Seppur largamente condotto nella staticità di un appartamento dove si trova a
trascorrere alcuni giorni malata, attraverso questo viaggio nella memoria sulle
tracce lasciate dalle persone, la protagonista comprende qualcosa di vitale,
ovvero che “l’unica cosa che conta sono i dettagli, la densità, il come e il
cosa e tutto ciò che riguarda il chi”. A cosa serve infatti, si chiede, muoversi
costantemente, accanirsi a inseguire ciò che sembra sempre sfuggire, essere
sempre alla ricerca di qualcosa oltre, continuare a sfondare i propri confini
per ottenere qualcosa in più, quando tutto quel che serve è già attorno a noi,
se si impara a vederlo?
> Da giovane pensavo che avrei dovuto viaggiare di più, andare più lontano,
> passare più tempo all’estero, che vivere davvero significasse stare sempre in
> movimento, ma poi ho capito che quello che cercavo era proprio qui, dentro di
> me, dentro le cose che mi stanno intorno, in quei lavoretti che sono diventati
> il mio lavoro, nella fatica di ogni giorno, negli occhi delle persone che
> incontro quando lascio indugiare lo sguardo.

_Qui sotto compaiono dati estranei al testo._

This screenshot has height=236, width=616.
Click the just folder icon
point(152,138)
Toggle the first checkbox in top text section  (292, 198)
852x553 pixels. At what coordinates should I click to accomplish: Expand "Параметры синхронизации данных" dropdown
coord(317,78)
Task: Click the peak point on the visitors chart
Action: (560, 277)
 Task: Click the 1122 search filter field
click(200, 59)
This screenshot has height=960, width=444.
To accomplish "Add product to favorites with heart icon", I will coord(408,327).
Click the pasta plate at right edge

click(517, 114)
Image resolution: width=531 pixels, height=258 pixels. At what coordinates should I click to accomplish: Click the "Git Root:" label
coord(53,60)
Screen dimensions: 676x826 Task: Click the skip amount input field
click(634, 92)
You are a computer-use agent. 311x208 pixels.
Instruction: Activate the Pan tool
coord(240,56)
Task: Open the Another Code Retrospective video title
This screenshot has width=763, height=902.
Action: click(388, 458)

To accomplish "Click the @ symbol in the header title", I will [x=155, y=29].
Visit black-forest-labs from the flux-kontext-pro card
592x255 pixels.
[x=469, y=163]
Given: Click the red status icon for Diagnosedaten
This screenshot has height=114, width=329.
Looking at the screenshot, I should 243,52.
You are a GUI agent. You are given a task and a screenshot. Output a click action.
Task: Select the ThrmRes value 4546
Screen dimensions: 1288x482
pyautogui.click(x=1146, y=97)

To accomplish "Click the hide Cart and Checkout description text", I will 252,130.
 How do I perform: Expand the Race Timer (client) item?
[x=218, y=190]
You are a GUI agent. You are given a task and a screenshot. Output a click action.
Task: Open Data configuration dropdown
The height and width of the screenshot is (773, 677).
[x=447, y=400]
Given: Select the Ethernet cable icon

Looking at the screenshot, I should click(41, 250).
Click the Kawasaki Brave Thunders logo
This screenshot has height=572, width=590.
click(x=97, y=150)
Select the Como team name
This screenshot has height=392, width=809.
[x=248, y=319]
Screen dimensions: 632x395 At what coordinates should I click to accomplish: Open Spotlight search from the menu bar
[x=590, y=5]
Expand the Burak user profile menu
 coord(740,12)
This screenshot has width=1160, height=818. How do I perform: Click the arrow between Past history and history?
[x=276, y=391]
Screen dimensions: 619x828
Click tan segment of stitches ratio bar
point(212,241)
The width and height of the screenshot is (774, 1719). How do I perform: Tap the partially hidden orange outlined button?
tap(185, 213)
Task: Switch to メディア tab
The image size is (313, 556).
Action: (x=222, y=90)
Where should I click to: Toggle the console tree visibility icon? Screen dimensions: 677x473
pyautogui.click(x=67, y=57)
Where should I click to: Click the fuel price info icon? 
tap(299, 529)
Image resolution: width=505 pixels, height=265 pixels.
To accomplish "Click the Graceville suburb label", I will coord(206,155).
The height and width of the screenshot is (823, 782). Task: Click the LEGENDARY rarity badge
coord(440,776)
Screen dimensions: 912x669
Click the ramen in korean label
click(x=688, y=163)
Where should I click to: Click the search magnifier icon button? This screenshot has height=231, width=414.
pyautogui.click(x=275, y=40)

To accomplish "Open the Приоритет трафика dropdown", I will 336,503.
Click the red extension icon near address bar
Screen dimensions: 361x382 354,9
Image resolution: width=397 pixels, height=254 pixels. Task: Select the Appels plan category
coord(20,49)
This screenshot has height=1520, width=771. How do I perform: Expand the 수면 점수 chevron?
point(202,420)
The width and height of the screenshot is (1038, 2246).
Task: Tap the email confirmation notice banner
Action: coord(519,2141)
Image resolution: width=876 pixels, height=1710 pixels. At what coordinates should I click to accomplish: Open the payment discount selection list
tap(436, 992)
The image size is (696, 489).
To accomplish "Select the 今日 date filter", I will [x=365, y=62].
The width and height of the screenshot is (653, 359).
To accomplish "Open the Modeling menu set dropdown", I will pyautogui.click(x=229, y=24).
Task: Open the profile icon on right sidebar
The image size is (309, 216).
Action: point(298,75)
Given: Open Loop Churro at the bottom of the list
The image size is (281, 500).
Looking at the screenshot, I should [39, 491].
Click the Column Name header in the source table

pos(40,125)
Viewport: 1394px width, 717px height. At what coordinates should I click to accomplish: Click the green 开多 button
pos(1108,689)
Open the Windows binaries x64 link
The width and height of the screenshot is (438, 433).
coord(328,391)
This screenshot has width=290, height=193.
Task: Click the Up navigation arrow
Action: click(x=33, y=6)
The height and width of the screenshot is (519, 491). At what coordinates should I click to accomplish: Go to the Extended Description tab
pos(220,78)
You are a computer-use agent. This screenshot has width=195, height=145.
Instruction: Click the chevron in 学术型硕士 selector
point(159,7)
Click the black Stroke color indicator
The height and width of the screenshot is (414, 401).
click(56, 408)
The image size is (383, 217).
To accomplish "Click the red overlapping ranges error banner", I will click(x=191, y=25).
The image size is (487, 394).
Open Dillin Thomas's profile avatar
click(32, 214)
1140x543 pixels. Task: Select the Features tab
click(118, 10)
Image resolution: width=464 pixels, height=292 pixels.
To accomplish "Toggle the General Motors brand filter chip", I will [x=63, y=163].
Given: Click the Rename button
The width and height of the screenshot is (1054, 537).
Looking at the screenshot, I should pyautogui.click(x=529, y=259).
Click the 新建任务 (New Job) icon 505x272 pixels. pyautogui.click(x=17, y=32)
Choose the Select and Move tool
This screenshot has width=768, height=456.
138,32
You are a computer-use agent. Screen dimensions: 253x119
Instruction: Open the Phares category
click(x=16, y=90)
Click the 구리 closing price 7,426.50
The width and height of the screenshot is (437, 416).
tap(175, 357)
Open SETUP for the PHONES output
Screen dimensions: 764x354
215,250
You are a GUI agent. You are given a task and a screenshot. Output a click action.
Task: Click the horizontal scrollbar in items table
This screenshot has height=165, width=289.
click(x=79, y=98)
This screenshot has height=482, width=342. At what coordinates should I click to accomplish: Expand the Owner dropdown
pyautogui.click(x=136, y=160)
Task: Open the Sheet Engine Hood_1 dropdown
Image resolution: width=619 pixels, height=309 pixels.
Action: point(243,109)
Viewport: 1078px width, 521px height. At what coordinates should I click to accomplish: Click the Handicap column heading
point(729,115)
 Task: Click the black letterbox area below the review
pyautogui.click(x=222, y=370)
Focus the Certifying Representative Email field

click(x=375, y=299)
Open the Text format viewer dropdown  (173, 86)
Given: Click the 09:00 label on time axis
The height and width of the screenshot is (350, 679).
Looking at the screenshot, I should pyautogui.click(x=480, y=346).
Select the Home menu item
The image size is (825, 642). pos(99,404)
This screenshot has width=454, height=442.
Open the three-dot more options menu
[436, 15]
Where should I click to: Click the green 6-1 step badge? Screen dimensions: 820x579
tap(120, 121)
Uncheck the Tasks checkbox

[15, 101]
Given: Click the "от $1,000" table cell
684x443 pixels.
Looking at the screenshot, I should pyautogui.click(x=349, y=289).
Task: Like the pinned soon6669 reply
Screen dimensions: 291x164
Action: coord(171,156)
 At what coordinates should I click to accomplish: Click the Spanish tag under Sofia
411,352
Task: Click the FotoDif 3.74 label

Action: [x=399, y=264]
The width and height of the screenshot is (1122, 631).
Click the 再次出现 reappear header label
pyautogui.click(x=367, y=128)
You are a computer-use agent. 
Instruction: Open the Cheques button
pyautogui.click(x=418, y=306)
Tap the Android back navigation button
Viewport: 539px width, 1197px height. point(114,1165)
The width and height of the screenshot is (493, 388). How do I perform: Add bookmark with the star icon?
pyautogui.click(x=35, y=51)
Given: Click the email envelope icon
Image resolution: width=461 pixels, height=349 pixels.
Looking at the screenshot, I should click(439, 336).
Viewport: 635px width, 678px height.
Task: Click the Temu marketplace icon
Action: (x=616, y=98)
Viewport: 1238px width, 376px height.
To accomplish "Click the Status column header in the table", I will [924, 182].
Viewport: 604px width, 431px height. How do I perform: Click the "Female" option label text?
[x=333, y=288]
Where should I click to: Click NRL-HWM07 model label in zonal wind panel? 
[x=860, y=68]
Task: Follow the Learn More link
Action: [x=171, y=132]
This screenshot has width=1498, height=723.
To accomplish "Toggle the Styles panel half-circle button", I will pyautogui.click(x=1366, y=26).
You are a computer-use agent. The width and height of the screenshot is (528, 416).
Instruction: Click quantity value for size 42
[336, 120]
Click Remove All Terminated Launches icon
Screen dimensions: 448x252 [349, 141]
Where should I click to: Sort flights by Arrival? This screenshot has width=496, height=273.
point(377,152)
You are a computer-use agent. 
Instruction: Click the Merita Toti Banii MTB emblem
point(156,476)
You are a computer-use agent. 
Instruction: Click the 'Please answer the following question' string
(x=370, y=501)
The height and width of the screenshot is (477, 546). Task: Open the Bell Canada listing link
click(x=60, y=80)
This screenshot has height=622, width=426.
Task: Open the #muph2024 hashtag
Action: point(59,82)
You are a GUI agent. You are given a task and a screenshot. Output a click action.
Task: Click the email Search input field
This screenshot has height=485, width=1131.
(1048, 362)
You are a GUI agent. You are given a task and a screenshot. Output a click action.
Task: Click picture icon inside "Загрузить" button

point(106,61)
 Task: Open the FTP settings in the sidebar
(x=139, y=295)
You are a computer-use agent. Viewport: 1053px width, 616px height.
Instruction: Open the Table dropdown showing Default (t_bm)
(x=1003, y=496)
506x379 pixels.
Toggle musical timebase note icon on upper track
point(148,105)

Il senso delle cose, sembra indicarci la narratrice, alla fine si trova nel
close reading, nei dettagli, nella parola singola, nella traccia, in ciò che,
pur parziale, se lo si guarda con attenzione può sussumere un valore globale. E
allora ecco che tornando a Orbital e rileggendolo da “vicino”, girando lo
sguardo dalla terra agli astronauti e ascoltando le loro conversazioni mi sono
resa conto che forse tutto sommato anche per loro è così, forse alla fine anche
per loro sono le cose inutili a contare.
> Pietro finisce i cereali e aggancia il suo cucchiaio al vassoio magnetico. Sai
> cosa sarò felice di ritrovare, quando torniamo? dice. Le cose di cui non ho
> bisogno. Inutili. Tipo un ninnolo su una mensola. Un tappeto.
>
>
>
> Roman ride. Non alcol o sesso, solo un tappeto.
>
> Non ho detto cosa farei sul tappeto.
> Giusto, dice Anton. E non dirlo, per favore.
> Cosa faresti? chiede Nell.
> Chie gli strizza l’occhio. Dai Pietro, cosa faresti?
O, chissà, forse non del tutto.
> Me ne starei lì disteso, dice Pietro. A sognare lo spazio.